The budget-cutting proposals emanating from Cutler Hall ignore insights that even a summary scrutiny of the only comparable financial crisis — produced by the enrollment downturn of the early 1970s — easily reveals.
By that decade, a recognizable version of the Ohio University of today had emerged under the leadership of presidents John Calhoun Baker and Vernon Roger Alden, 1945–1969.
During those years — and at an accelerated pace in the 1960s — OU became a modern comprehensive institution with its current array of colleges (apart from the College of Health and Human Services), a rapidly expanded faculty, a growing emphasis on research and publication, enlarged MA and fledgling PhD programs, external grant money, regional campuses, a pioneering physics accelerator, a beefed-up ICA and most visibly, a student body that ultimately doubled in size in less than a decade to the then Athens campus record of 19,314 in 1970.
The resulting decline to 12,184 students by 1975 created an enormous budgetary gap and, at times, near panic. The solutions adopted speak to what, today, is being put forward as well as to what might now be adopted but, instead, is being quietly avoided.
Then as now, the academic area could not escape cuts. They were huge and painful in the early 1970s, and given the faculty demographics of the day, they necessarily assumed forms different from those of the just-released plan.
But everything was fair game for possible reductions. There were then no privileged areas, none where faculty effort to initiate a discussion encountered a tight-lipped administrative rebuff.

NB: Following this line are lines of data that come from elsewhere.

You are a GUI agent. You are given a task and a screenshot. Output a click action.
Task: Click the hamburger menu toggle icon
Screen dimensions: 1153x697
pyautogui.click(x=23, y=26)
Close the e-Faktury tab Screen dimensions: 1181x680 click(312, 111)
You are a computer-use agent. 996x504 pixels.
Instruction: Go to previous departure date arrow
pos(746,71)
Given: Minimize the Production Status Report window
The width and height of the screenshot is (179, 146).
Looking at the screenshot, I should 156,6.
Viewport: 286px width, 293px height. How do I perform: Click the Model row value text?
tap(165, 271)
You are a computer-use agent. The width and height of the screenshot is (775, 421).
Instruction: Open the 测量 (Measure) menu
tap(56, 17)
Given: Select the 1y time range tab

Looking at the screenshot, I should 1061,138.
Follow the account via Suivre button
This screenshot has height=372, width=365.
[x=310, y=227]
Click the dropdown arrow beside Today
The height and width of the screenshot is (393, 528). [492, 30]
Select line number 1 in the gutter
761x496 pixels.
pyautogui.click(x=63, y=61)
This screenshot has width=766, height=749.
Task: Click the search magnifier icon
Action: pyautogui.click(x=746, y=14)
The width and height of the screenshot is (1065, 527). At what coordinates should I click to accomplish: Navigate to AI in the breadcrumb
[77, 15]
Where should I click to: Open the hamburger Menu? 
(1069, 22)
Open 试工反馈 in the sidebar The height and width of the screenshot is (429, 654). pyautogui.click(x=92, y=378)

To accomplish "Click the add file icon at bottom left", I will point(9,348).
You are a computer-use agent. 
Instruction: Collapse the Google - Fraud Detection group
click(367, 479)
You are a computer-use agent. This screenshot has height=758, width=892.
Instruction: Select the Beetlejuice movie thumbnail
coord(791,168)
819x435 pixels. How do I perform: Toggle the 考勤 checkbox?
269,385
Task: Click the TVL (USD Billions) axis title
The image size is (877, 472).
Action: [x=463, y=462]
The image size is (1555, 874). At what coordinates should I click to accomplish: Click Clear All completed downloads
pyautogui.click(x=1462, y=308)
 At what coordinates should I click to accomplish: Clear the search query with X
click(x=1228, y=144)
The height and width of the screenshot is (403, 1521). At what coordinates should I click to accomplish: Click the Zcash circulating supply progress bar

Hard though it might be to believe, given the campus climate of recent years, the ICA budget was cut, protests notwithstanding. As for the central OU administration, it figured little in budget-paring talk.
Why? Because as developed during the Baker and Alden eras to handle a peak enrollment not that different from the Athens campus enrollment of the past few years, it was streamlined, spare and comparatively small.
The corporate model, with its vast array of officers atop and alongside the colleges, was then in its infancy. Full-blown, it is very much with us today, its possible cutting in today’s budget crisis seemingly, like the ICA budget, a taboo topic.
To protect ICA and the corporate model requires no official or public declaration by Cutler Hall. It can be done, as it has been so far, simply by instituting a plan of personnel cuts that calls for deeper cuts in the academic area than otherwise would be necessary.
Everyone involved in the budget-cutting moves of the early 1970s, as I was, acquired indelible memories of that wrenching process. (It was for me, inevitably, the low point of what, for the most part, has been an enjoyable half-century of association with OU.)
The documentary sources for that period, reflecting a still unequaled degree of administrative accessibility and transparency, are rich and rewarding, and many of them are easily accessible.
Anyone interested in sampling might begin by comparing, say, the profile of OU administrators that can be found from the 1970 OU directory with that exhibited in the current directory.
Or, to pick another favorite source, consult the very detailed indexes of The Post (1971–1975) that, used with the actual issues of the paper, provide a running account of the budget-cutting struggle in those crisis-filled years.
Bruce Steiner is a professor emeritus and was associate dean of the College of Arts and Sciences form 1972 to 1977.